[Saved entries]
::::

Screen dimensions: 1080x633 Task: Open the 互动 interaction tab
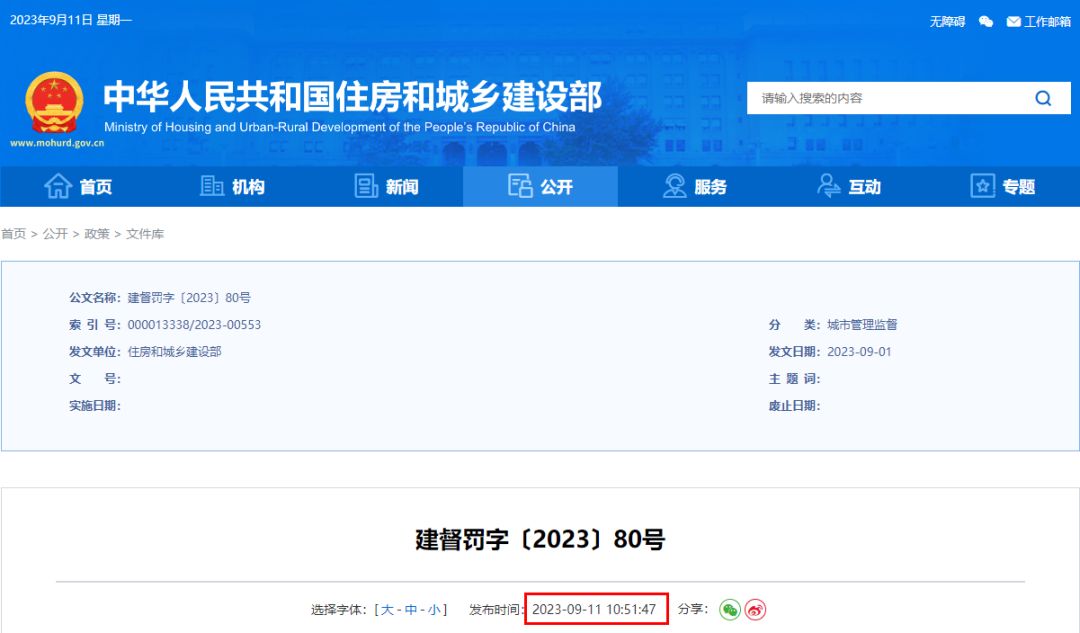[x=848, y=187]
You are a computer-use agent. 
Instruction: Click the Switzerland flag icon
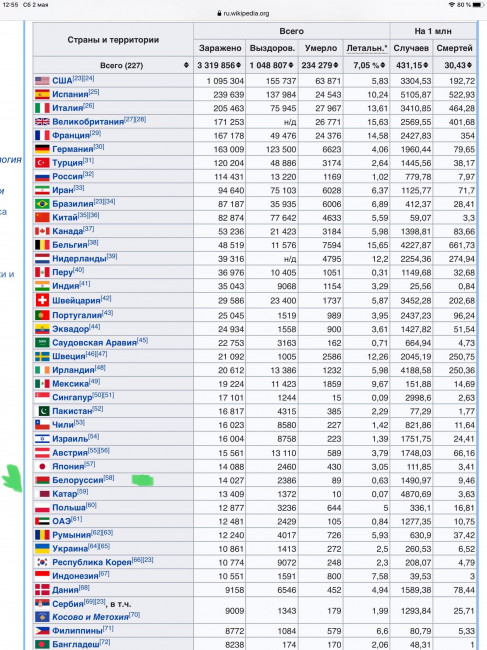(x=42, y=300)
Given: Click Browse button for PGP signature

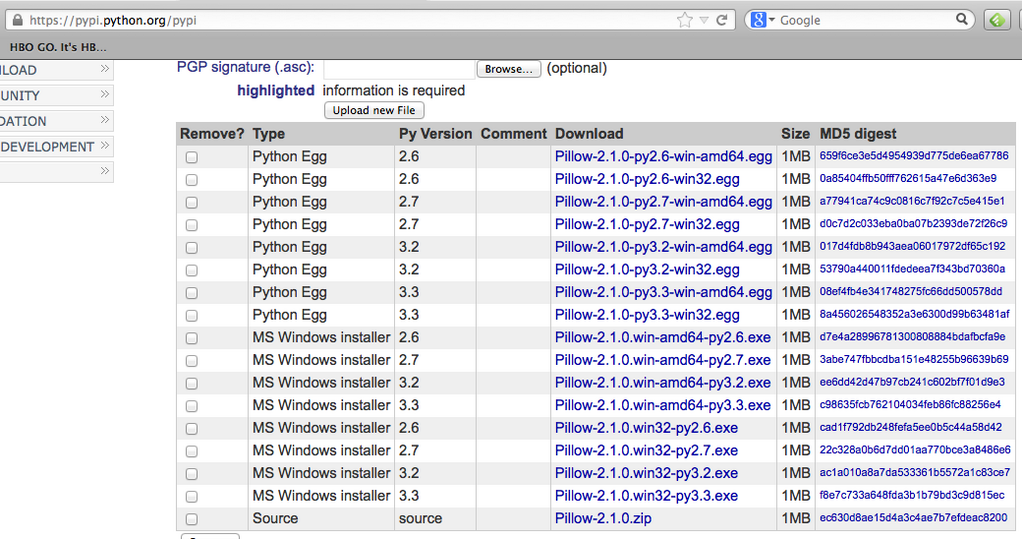Looking at the screenshot, I should click(x=508, y=69).
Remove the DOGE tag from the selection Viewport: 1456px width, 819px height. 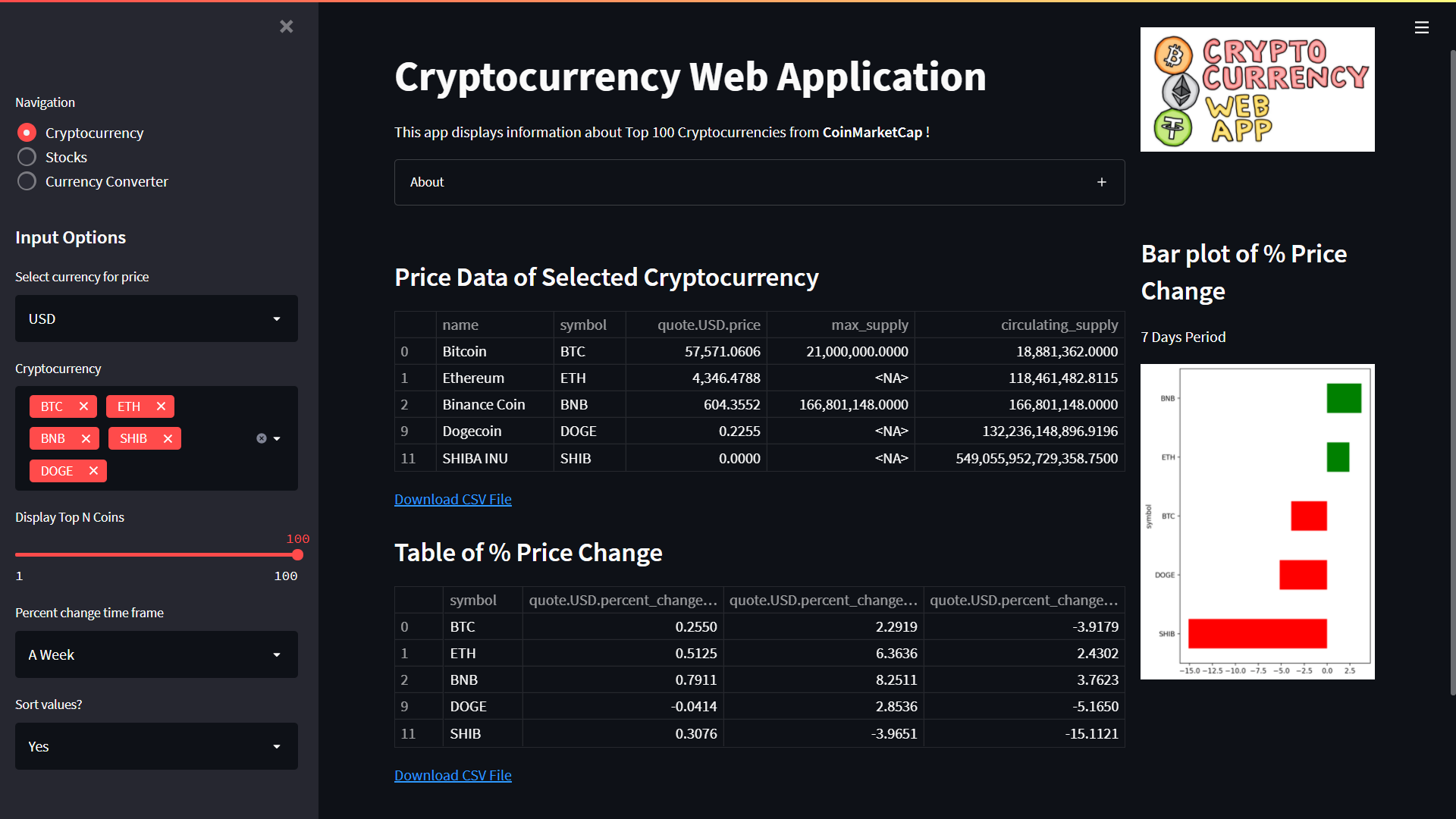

::::

Reproduce the saved entries above word for word, omitting the pictures.

Screen dimensions: 1080x633 Task: Open the 互动 interaction tab
[x=848, y=187]
You are a computer-use agent. 
Instruction: Click the Switzerland flag icon
(x=42, y=300)
Given: Click Browse button for PGP signature

Looking at the screenshot, I should click(x=508, y=69).
Remove the DOGE tag from the selection Viewport: 1456px width, 819px height. 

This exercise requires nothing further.